Wranglers Module

Wranglers for transforming various data sources to the farmnet data format.

Configuration file

Configuration file to map data source files to farmnet data format.

farmnet.data.wranglers.get_column_mapping(config_path: str | Path | None = None) dict[source]

Retrieve the column mapping configuration.

This function reads the dataset’s column mapping from the configuration file and returns a dictionary where keys are column names from the source dataset, and values are their corresponding standardized names.

Parameters:

config_path (str | Path | None) – Path to the configuration file. If None, the default configuration is used.

Returns:

A dictionary mapping source column names to standardized column names.

Return type:

dict

Examples:

By specifying the path to a configuration file, the column mapping of file is returned:

>>> import json
>>> default_cfg_path = Path(getenv("CONFIG_PATH", "examples/kelmarsh.toml"))
>>> ds = get_column_mapping(default_cfg_path)
>>> print(json.dumps(ds, indent=4, sort_keys=True, ensure_ascii=False))
{
    "Nacelle position (°)": "nacelle_direction",
    "Power (kW)": "power",
    "Wind direction (°)": "wind_direction",
    "Wind speed (m/s)": "wind_speed",
    "Wind turbine ID": "wt_id"
}

If config_path is None, get_column_mapping() returns the csv column mapping of the default database set with set_default_cfg():

>>> import json
>>> default_cfg_path = Path(getenv("CONFIG_PATH", "examples/kelmarsh.toml"))
>>> set_default_cfg(default_cfg_path)
>>> ds = get_column_mapping()
>>> print(json.dumps(ds, indent=4, sort_keys=True, ensure_ascii=False))
{
    "Nacelle position (°)": "nacelle_direction",
    "Power (kW)": "power",
    "Wind direction (°)": "wind_direction",
    "Wind speed (m/s)": "wind_speed",
    "Wind turbine ID": "wt_id"
}
farmnet.data.wranglers.get_csv_fmt(config_path: str | Path | None = None) dict[source]

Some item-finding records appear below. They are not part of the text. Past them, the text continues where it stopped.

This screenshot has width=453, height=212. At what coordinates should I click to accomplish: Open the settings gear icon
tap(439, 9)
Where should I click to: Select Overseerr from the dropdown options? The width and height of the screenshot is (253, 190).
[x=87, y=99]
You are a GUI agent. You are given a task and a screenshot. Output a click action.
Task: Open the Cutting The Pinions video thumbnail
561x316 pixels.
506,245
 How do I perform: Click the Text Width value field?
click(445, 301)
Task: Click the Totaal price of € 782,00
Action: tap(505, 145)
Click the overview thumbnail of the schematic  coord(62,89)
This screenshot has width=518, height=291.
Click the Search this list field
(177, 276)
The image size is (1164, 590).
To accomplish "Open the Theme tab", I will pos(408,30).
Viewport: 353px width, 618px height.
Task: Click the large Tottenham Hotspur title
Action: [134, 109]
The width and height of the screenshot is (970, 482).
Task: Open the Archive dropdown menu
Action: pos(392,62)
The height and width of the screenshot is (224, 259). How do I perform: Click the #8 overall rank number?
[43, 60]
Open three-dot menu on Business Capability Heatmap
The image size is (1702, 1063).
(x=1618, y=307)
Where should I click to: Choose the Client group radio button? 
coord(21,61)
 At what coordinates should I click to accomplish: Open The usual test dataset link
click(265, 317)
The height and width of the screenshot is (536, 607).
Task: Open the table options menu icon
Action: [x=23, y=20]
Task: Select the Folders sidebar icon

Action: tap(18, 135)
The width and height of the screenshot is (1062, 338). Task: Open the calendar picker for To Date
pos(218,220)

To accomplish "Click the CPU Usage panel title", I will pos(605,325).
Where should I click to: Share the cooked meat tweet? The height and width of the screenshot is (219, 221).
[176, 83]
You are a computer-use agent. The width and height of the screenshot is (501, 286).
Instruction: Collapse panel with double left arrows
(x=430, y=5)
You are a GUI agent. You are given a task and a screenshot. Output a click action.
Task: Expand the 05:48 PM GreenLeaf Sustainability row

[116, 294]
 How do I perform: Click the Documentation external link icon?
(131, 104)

Get csv format configuration.

Parameters:

config_path (str | Path | None) – Path to the configuration file. If None, the default configuration is used.

Returns:

A dictionary containing csv formatting details.

Return type:

dict

The returned dictionary contains:

  • encoding (str): Encoding to use for UTF when reading (ex. ‘utf-8’)

  • sep (str): Character or regex pattern to treat as the delimiter.

  • header (int): Row number(s) containing column labels and marking the start of the data (zero-indexed).

Examples:

By specifying the path to a configuration file, the csv configuration of file is returned:

>>> import json
>>> default_cfg_path = Path(getenv("CONFIG_PATH", "examples/kelmarsh.toml"))
>>> ds = get_csv_fmt(default_cfg_path)
>>> print(json.dumps(ds, indent=4, sort_keys=True, ensure_ascii=False))
{
    "encoding": "utf8",
    "header": 0,
    "sep": ","
}

If config_path is None, get_csv_fmt() returns the csv configuration of the default database set with set_default_cfg():

>>> import json
>>> default_cfg_path = Path(getenv("CONFIG_PATH", "examples/kelmarsh.toml"))
>>> set_default_cfg(default_cfg_path)
>>> ds = get_csv_fmt()
>>> print(json.dumps(ds, indent=4, sort_keys=True, ensure_ascii=False))
{
    "encoding": "utf8",
    "header": 0,
    "sep": ","
}
farmnet.data.wranglers.get_dataset(config_path: str | Path | None = None) dict[source]

Return source of a dataset.

Parameters:

config_path (str | Path | None) – Path to the configuration file. If None, the default configuration is used.

Returns:

A dictionary in the FarmNet format.

Return type:

dict

The returned dictionary contains:

  • root_dir (str): Root directory of the database.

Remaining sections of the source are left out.